Housebuilders are not cheap!
While past performance should never really be taken as a reliable indicator of future performance, there are a couple of things that previous boom-and-bust cycles can reliably tell us about the housebuilding sector.
First and foremost, in the early days of an upturn in the industry, share price appreciation frequently fails to keep pace with what is often a rapid rate of earnings growth. This can lead to persistently lower P/E ratios, despite the fact share prices are rising broadly.
Secondly, in the dying days of a boom period for housebuilders, strong earlier performances from shareholders can often leave investors reluctant to call time on their holdings. This can lead to a slow reaction from shareholders when faced with a deteriorating or a darkening outlook for earnings.
It is this slow reaction that can drive already elevated P/E-based valuations to excesses, as share prices remain elevated despite falling earnings numbers.
While particularly evident during the 2000-2008 boom-bust, this behaviour calls into question the validity of the usual P/E-based “it’s cheap” mantra of investors.
In fact , I would go so far as to say that given the almost counter-cyclical nature of P/E measures across the sector, they probably aren’t a very good measure of relative “value” for housebuilders at all.
Instead, I prefer to look closely at TNAV (Tangible Net Asset Value) values and the rate of growth in these numbers as part of a wider approach to assessing value or risk. If we use this measure as a suitable basis for comparison, the UK housebuilders are already back where they were at the very peak of the last cycle, with the average price/TNAV value now sitting at 2.6x and some companies trading close to, or above 3x TNAV.
Implications…
After taking into account the challenges ahead of the sector, including the ongoing impact of the Mortgage Market Review and the potential for 2015/16 interest rate increases to further reduce the UK’s pool of eligible buyers, I am becoming increasingly more wary of the housebuilders.

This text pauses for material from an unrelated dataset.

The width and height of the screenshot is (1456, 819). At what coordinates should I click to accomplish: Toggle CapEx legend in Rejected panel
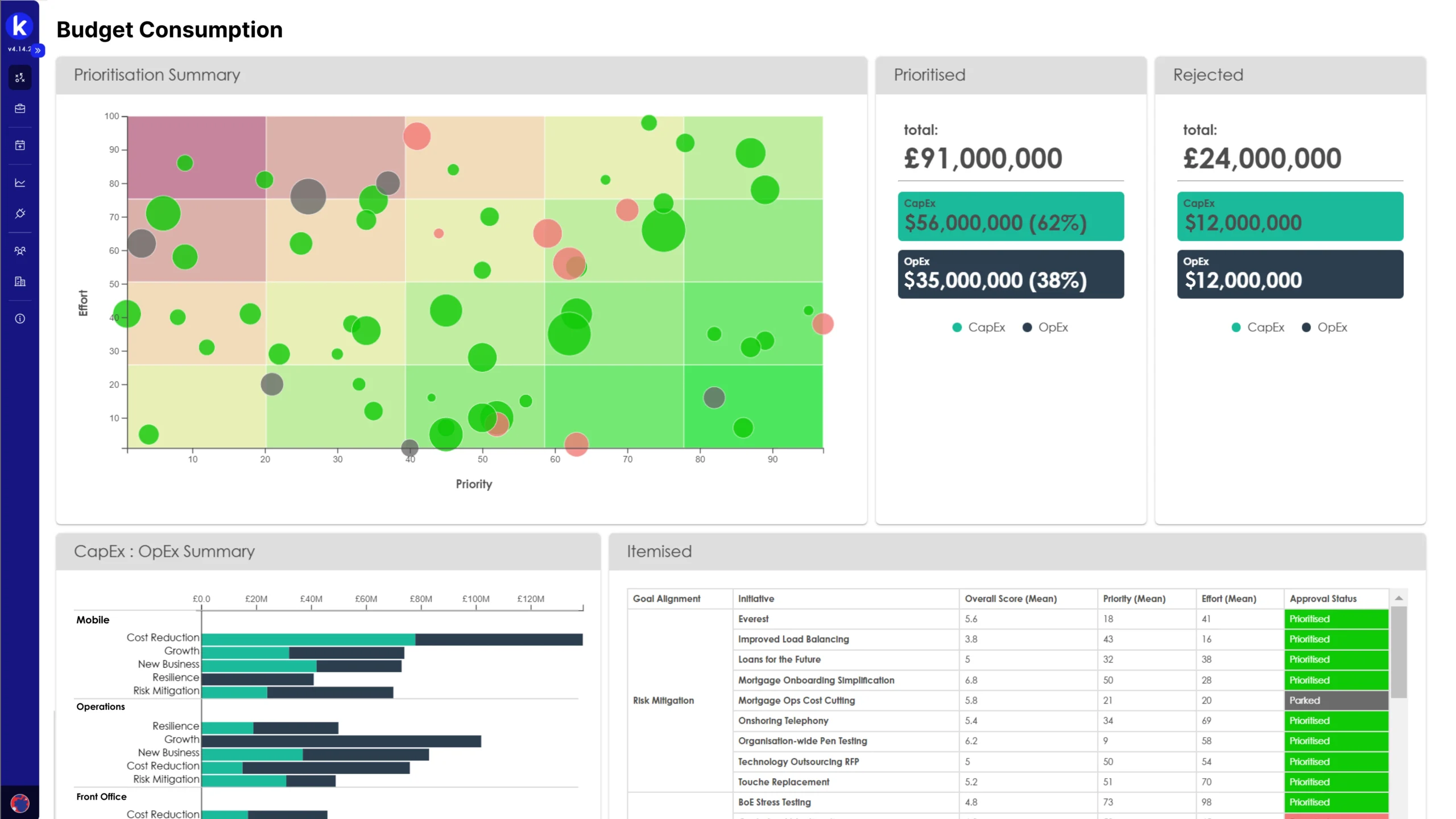[1258, 328]
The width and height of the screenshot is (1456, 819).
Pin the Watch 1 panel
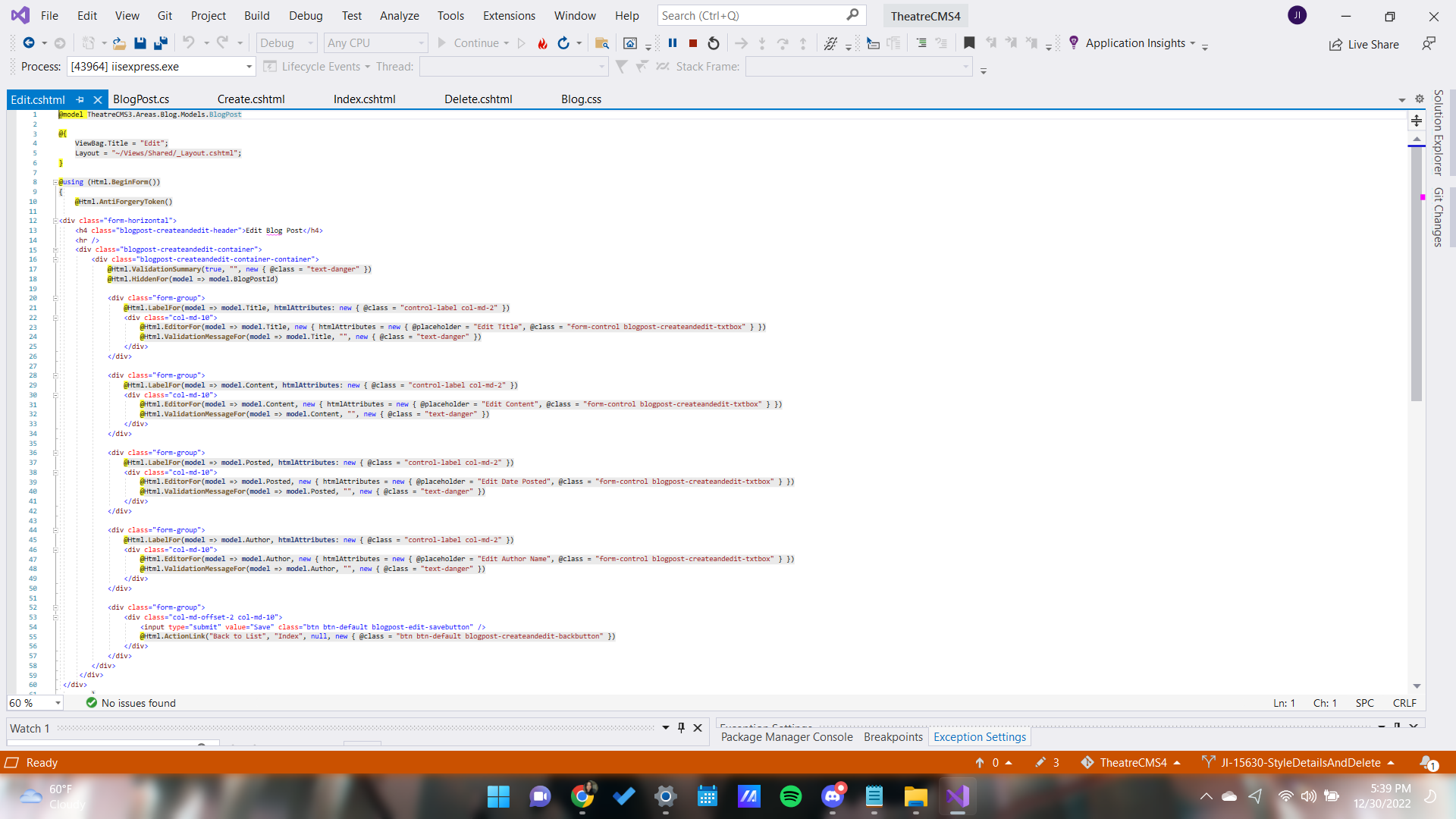(x=681, y=728)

Furthermore, given the supply and demand disparity facing the market, I also believe there will soon come a time when house prices have to stabilise in order to maintain transaction volumes.
This, I believe, will represent an inflection point where price growth ceases to support earnings growth and the housebuilders are forced to increase build volumes in order to support a flagging financial performance.
Such a move will probably signal the beginning of the first sustained reduction in home prices since the aftermath of the financial crisis.
With all things considered, if I were a shareholder in any of the above companies, I would be inclined to quit while I’m still ahead!